**EXERCISE REQUIREMENTS**
Starting at the first line of the entries below, restate each line exactly until you reach the line with "The height and", and print that one too. Leave the pictures out and stop there.

[EXTRACTED RECORDS Boundary: Start]

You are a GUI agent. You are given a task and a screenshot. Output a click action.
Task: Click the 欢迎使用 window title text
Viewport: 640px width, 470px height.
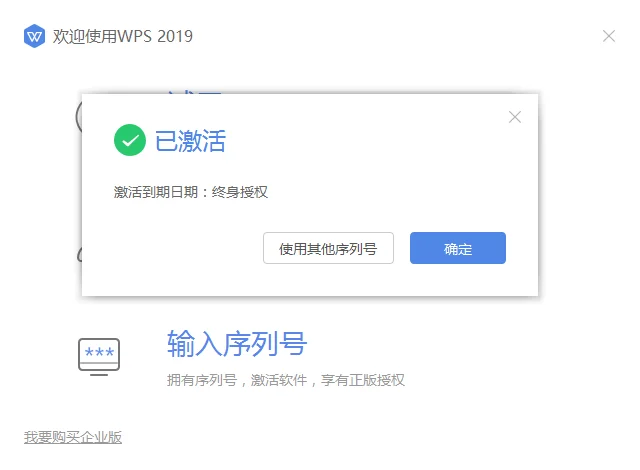[85, 36]
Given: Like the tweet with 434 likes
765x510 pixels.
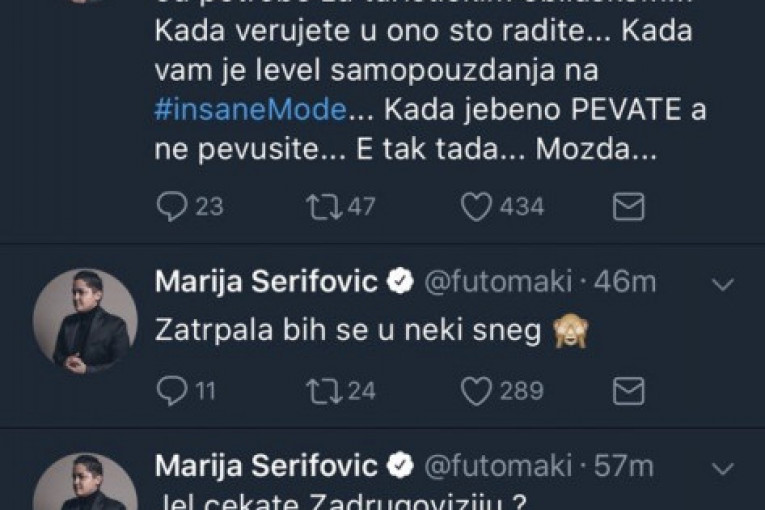Looking at the screenshot, I should coord(477,207).
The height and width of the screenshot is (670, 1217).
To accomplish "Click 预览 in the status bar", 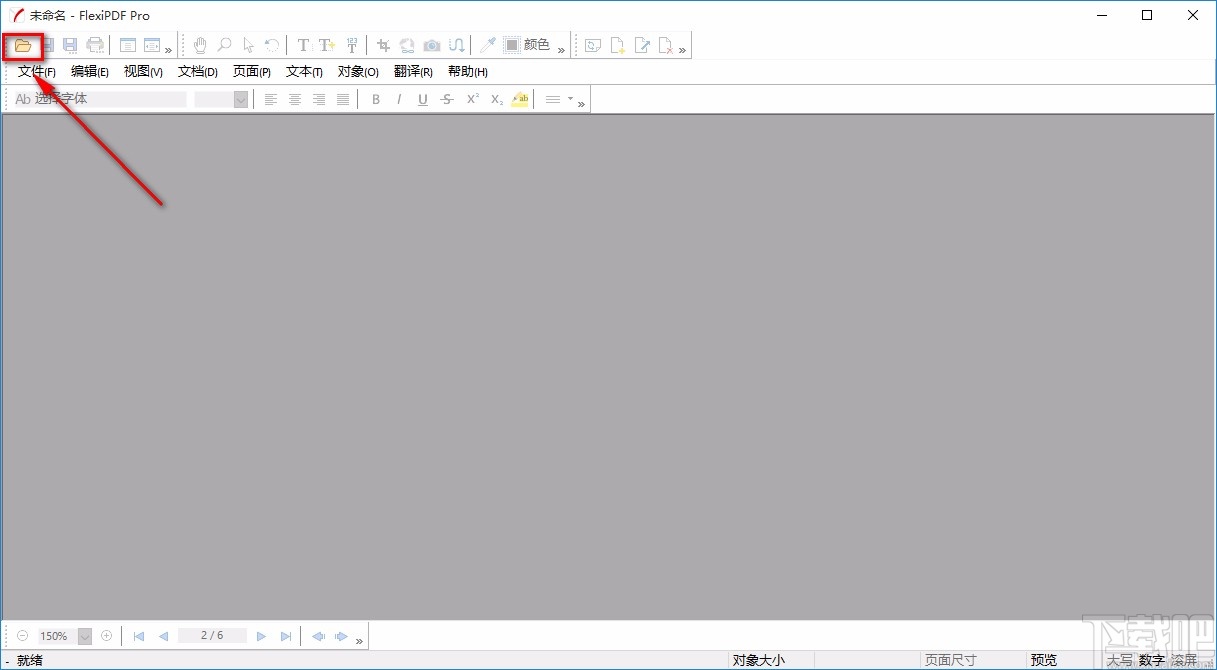I will [1043, 659].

[EXTRACTED RECORDS Boundary: End]

**RESPONSE BELOW**
You are a GUI agent. You are given a task and a screenshot. Output a click action.
Task: Click the 欢迎使用 window title text
Viewport: 640px width, 470px height.
[85, 36]
Given: Like the tweet with 434 likes
765x510 pixels.
Looking at the screenshot, I should coord(477,207).
The height and width of the screenshot is (670, 1217).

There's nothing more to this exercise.